Over the past five years, enrolment of women in the U of A's engineering school has paralleled the national trend. In 1992/93, there were 331 women enrolled in engineering. In 1996/97, 506 women enrolled in engineering.

"We see this is very positive data," says the Faculty of Engineering's Associate Dean (Student and Cooperative Education Services), Ken Porteous.

Engineering Students' Society president Yvonne Jahns says the increase is encouraging. She pointed out that she feels totally comfortable in the Faculty of Engineering. "It's like going to school with a lot of brothers. Over the course of my time here [she is in her last year of Civil Engineering], I have seen attitudes improve steadily."

Jahns said she knows of one female student who encountered discrimination in an aeronautics engineering program at an eastern engineering school and decided to enrol at the University of Alberta. It was very much an "old boys school". Jahns said she still hear stories [of discrimination] female students encounter in other faculties. But, she said, there are enough female students going into graduate studies to encourage female students to feel they belong here.

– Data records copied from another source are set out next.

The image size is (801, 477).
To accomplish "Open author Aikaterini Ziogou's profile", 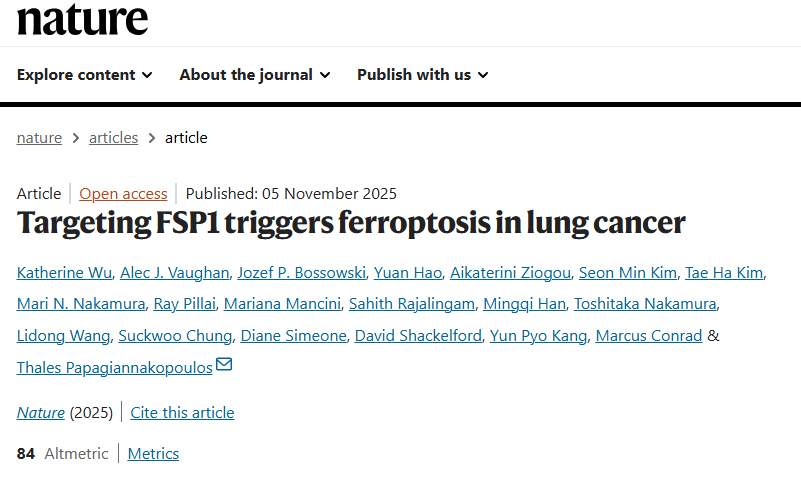I will 514,272.
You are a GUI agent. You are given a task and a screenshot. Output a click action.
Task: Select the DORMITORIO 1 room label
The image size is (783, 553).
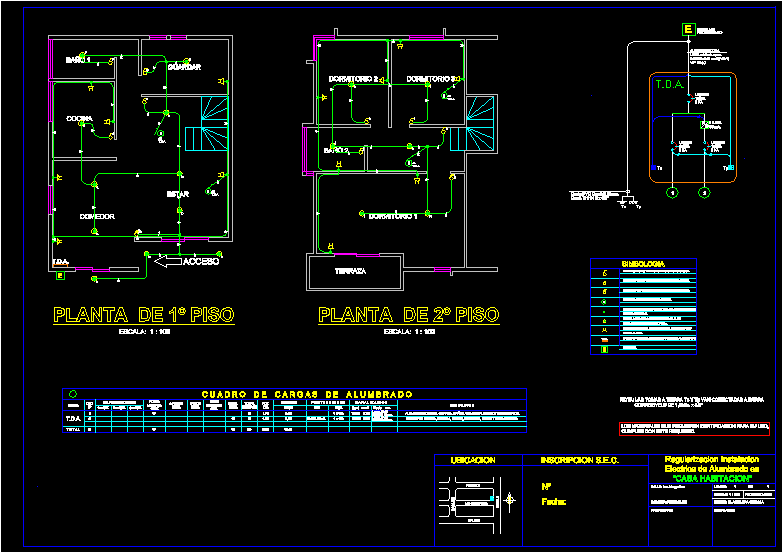(x=392, y=216)
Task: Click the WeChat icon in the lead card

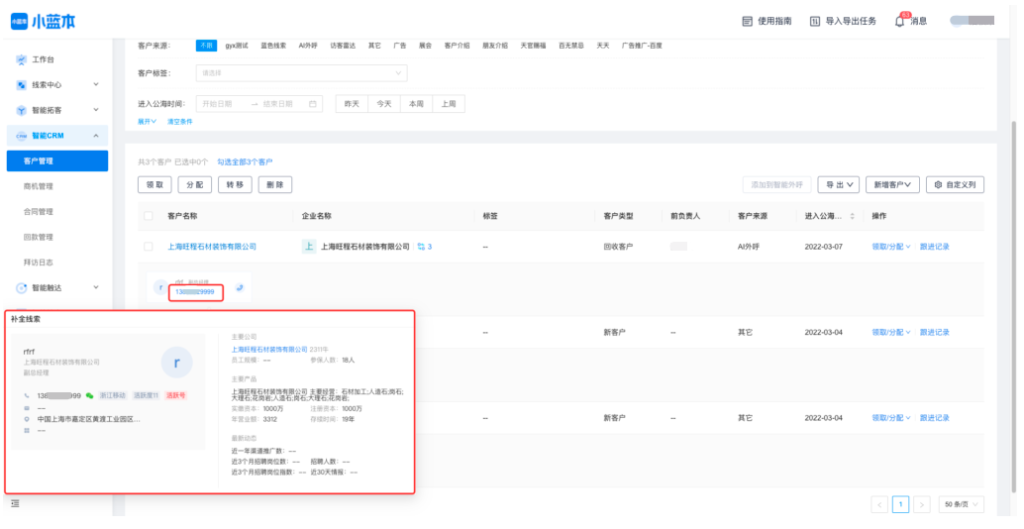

Preliminary enrolment figures for 1996 show that women currently make up 18 percent of undergraduate enrolment in accredited engineering programs, a seven percent increase since 1986. The number of undergraduate engineering degrees awarded to women is up eight percentage points, from 11 percent in 1986 to 19 percent in 1996. At the graduate level, figures show an increase from eight percent in 1986 to 17 percent in 1996.

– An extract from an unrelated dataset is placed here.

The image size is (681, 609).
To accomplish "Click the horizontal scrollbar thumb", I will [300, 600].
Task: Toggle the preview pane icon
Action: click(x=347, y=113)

Women now make up approximately 20 percent of the U of A's engineering school enrolment. Dr Porteous pointed out that the engineering employment rates are certainly attractive to both men and women.

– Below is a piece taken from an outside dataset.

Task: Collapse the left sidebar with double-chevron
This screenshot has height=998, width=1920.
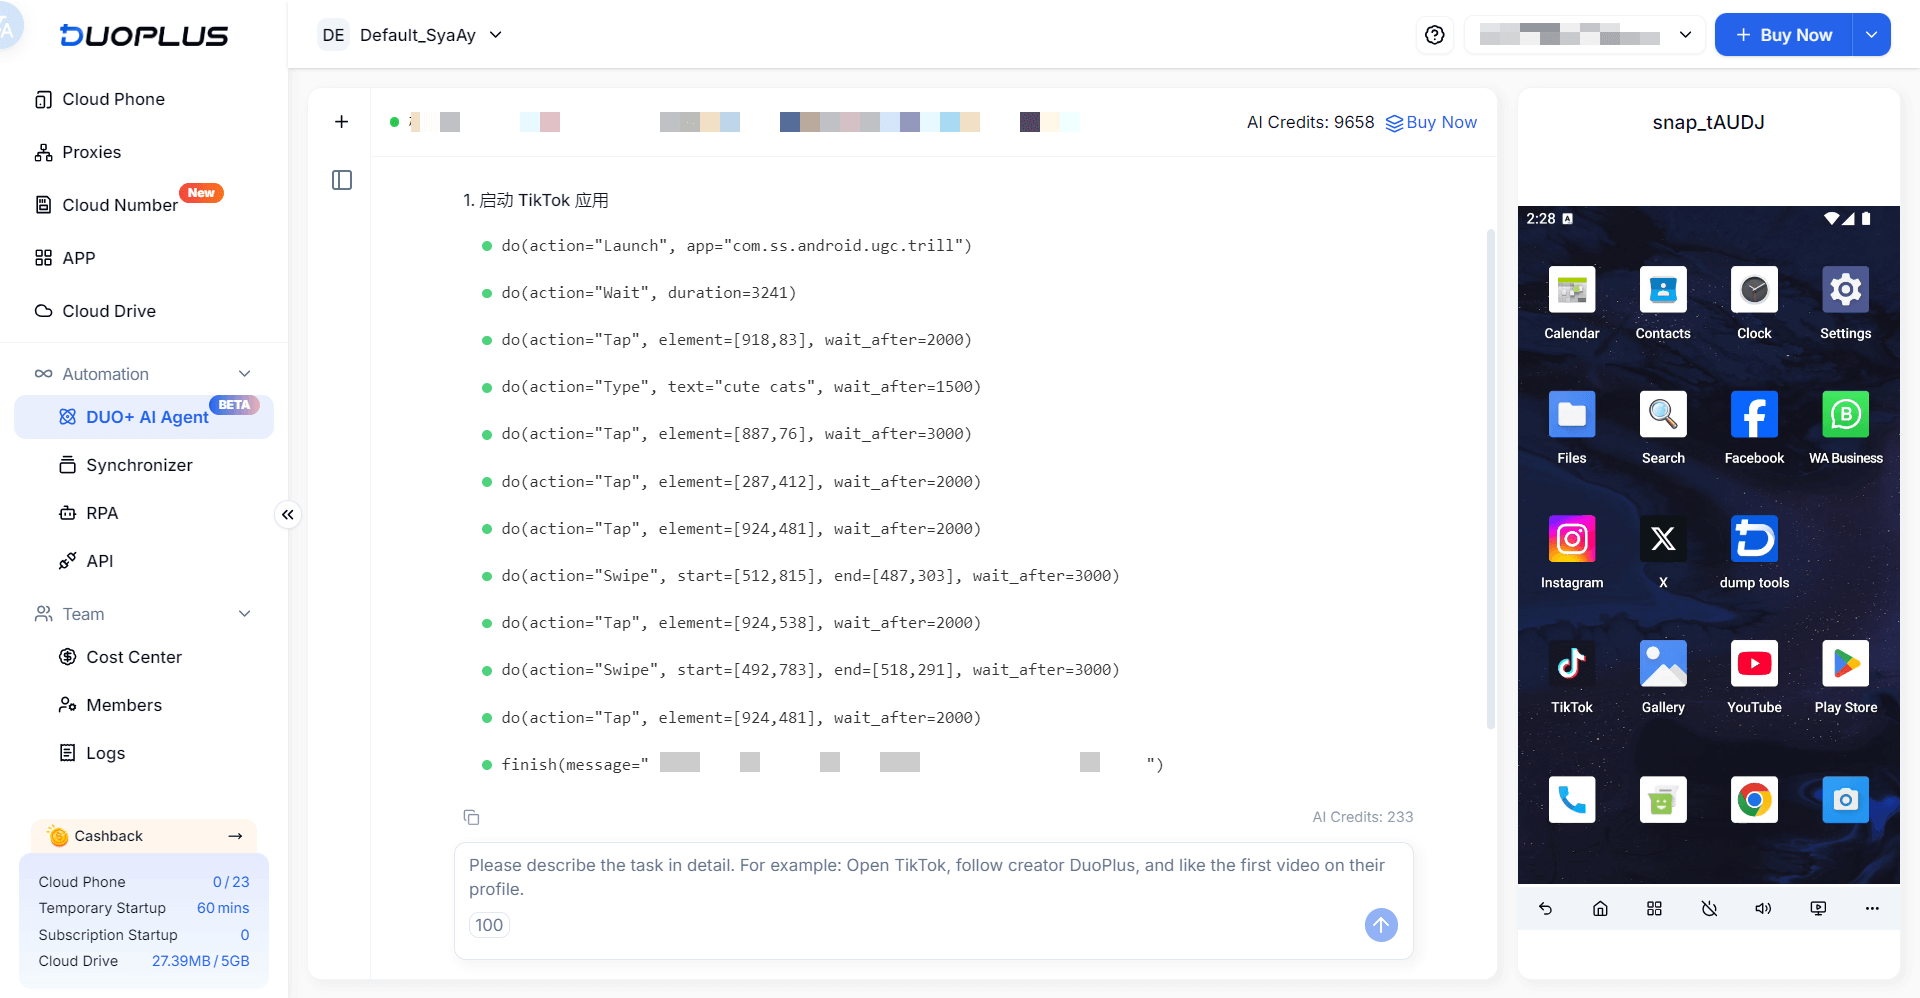Action: coord(288,515)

Jahns said men and women enrolled in the Faculty are working harder and are far more competitive. Job prospects are in the back of everyone's mind, she said.

Engineering schools attracting the largest number of female students include Guelph University, McGill University and Queen's University, all with over 25 percent of the respective undergraduate student populations.

"The numbers are significant and very encouraging but we still have a long way to go before attaining the percentages reached in other professions," says National Council of Deans of Engineering and Applied Science chair Andr? Bazergui. At the end of 1995, only 5.4 percent of professional engineers were women. Historically, women have been underrepresented in the profession, Dr Porteous said, so from the profession's point of view, it's missing a significant proportion of very qualified people who would make significant contributions to the profession.

The Associate Dean said there is still a lack of role models and one of the profession's biggest challenges is to increase those numbers. "We know role models are very important to potential female students."

Dr Porteous pointed out that the Faculty of Engineering recruits students from a select group of graduating high school students, those students who have two high school mathematics courses, chemistry, physics and English. Only about 17 percent of high school students have all those courses. Within that group, the males who have those five courses are still slightly more numerous than females.